There are hundreds of colleges, universities and trade schools to choose from once you decide to begin your secondary education. Majors, degrees and locations are among the important aspects to your school decision, but one should also consider and understand a school’s accreditation (or lack thereof) as a factor before enrolling. So what is it accreditation and how can it effect your future?
What is accreditation?
Educational accreditation is an extensive research-based quality assurance process that evaluates a school and all of its parts from stakeholders to curriculum to make sure it is meeting the needs of its students. The accreditation program was developed more than 100 years ago when it was decided that education needed to be held to certain standards and coordination between secondary and post-secondary educational institutions. The accreditation process finds the weaker parts of an institution and works with the school leadership to make it a strength thus providing a better education for the students. The sole goal of accreditation is to increase the standards of education.
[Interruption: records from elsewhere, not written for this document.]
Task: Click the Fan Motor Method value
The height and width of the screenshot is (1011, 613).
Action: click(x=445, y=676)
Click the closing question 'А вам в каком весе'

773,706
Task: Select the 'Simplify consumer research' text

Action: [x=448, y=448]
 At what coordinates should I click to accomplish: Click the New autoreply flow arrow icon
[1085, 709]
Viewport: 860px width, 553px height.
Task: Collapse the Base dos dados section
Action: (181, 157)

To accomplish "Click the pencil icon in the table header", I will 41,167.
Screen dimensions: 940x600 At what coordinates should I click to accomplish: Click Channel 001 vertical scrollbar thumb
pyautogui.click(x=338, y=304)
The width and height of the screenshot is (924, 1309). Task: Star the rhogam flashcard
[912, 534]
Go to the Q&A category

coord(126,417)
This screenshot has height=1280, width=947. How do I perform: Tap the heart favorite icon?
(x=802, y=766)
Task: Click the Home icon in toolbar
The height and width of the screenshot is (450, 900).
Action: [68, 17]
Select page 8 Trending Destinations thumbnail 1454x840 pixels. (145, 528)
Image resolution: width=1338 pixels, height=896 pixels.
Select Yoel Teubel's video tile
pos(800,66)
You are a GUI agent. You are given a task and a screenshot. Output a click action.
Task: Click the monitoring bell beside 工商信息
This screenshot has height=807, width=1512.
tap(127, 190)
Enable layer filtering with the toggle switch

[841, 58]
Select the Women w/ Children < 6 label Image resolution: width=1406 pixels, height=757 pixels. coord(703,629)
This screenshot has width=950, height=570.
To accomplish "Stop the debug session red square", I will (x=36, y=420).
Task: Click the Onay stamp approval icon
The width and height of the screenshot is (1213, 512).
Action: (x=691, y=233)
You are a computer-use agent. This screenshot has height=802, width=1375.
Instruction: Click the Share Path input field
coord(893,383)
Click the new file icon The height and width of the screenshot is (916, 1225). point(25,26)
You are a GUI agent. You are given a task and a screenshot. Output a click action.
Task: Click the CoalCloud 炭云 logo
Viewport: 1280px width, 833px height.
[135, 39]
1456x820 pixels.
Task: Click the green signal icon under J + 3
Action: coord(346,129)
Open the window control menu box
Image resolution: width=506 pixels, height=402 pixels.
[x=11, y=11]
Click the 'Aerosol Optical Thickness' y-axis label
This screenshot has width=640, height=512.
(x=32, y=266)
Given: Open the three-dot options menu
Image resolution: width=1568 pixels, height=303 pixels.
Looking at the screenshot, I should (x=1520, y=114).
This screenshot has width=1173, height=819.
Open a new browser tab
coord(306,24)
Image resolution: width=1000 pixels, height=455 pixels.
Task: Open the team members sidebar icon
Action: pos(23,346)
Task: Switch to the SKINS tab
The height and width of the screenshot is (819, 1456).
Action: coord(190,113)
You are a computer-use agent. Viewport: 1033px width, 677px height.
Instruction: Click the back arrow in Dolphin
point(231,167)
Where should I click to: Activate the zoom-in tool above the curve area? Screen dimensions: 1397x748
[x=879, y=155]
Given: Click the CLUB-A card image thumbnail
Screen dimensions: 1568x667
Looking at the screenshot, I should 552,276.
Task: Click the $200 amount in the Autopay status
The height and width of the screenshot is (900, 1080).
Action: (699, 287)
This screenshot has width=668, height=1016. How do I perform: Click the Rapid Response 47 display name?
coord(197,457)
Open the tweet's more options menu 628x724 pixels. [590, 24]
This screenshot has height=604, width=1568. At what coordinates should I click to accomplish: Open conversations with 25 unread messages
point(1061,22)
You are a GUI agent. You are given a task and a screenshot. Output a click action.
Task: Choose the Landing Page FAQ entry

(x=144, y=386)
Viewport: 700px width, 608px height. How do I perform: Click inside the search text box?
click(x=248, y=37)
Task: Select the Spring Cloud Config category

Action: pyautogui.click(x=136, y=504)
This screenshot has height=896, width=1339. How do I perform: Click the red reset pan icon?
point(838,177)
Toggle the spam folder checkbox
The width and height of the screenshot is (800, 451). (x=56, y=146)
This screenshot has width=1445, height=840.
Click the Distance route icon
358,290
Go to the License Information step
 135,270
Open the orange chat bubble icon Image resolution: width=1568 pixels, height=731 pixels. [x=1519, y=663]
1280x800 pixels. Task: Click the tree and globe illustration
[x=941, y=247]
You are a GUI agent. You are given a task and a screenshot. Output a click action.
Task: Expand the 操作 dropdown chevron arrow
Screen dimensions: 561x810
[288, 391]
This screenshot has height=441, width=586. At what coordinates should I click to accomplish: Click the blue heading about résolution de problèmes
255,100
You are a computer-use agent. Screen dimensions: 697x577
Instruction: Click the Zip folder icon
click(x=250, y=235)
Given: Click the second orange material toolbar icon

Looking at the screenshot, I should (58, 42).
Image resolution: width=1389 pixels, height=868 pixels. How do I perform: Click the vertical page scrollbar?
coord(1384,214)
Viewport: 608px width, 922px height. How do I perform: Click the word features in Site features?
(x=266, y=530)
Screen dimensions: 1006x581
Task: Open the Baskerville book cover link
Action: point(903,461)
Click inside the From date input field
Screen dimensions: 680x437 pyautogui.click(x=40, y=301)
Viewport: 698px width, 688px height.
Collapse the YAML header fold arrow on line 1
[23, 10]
Why is accreditation important?
Accreditation is important for many reasons if not for the sole reason that you know you are getting quality education by attending an accredited school that adheres to academic standards. Transfer credits are only accepted by certain accreditations. For example, a regionally accredited school rarely allows you to transfer credits from a nationally accredited or unaccredited school. Keep in mind each institution is entitled to their own policies and procedures.
Federal Aid is also a major factor when deciding to attend an accredited school. Accredited school attendees have greater access to financial aid.
What are the different types of accreditation?
Specialized Accreditation - Specialized departments, programs and schools within a university are, for the most part, given specialized accreditation rather than the whole institution. Some professions require that you graduate from an accredited department so make sure to research whether or not your chosen career is one of these before enrolling.
Institutional Accreditation – This accreditation process can be very extensive as it applies to the entire institution: administration, student services, curriculum, faculty, academic quality, finances and other higher education services. Both national and regional accreditation agencies can grant institutional accreditation.
National Accreditation - Career or specific field of study focused institutions such as vocational colleges and institutions (i.e.graphic design or biblical colleges) are evaluated by national accreditation agencies.
Regional Accreditation – regional accreditation can only be given by the regional accreditation agency in charge of that geographical area. Most agencies only evaluate institutions that provide a liberal arts curriculum and prepare students for an advanced degree.
There are several accrediting bodies throughout the US, and there can be different accreditation requirements and administrations for different types of schools. Below you will find a handful of various accrediting bodies as examples:
- Middle State Association of Colleges and Schools (Commission on Higher Education)
Accredits schools in Delaware, District of British Columbia, Maryland, New Jersey, New York, Pennsylvania, Puerto Rico, and U.S. Virgin Islands.
- Accrediting Council for Independent Colleges and Schools (National)
- North Central Association of Colleges and Schools (The Higher Learning Commission)
Accredits schools in Arizona, Arkansas, Colorado, Illinois, Indiana, Iowa, Kansas, Michigan, Minnesota, Missouri, Navajo Nation, Nebraska, New Mexico, North Dakota, Ohio, Oklahoma, South Dakota, West Virginia, Wisconsin, and Wyoming.
- American Culinary Federation (National, specific to Culinary training programs and degrees)
- Accreditation of Allied Health Education Programs (CAAHEP) (National, focused specifically on Allied Health career training and degrees)
- Western Association of Schools and Colleges (Accrediting Commission for Community and Junior Colleges and Accrediting Commission for Senior Colleges and Universities)
Accredits schools in California, Hawaii, Guam, and American Samoa.
National vs. Regional Accreditation
There are many differences and similarities between national and regional accreditation. The largest difference comes in the geographical area and which school type that each will evaluate. Regional agencies focus on specific parts of the U.S. and national agencies span the whole U.S. and even some countries outside of the U.S.
National accreditation agencies started as an agency to evaluate common themed schools or schools that hadn’t yet been founded as universities or colleges while the regional agencies took care of their areas and schools traditional colleges.
In many cases, regional accreditation is viewed as the stronger, and therefore, the preferred format. One important factor to keep in mind that is nationally accredited schools often accept transfer credits from regionally accredited schools. However, regionally accredited schools do not always accept transfer credits from nationally accredited schools. Luckily, regional accreditation is quite common and is highly sought after, so the number of schools who do not have regional accreditation is shrinking.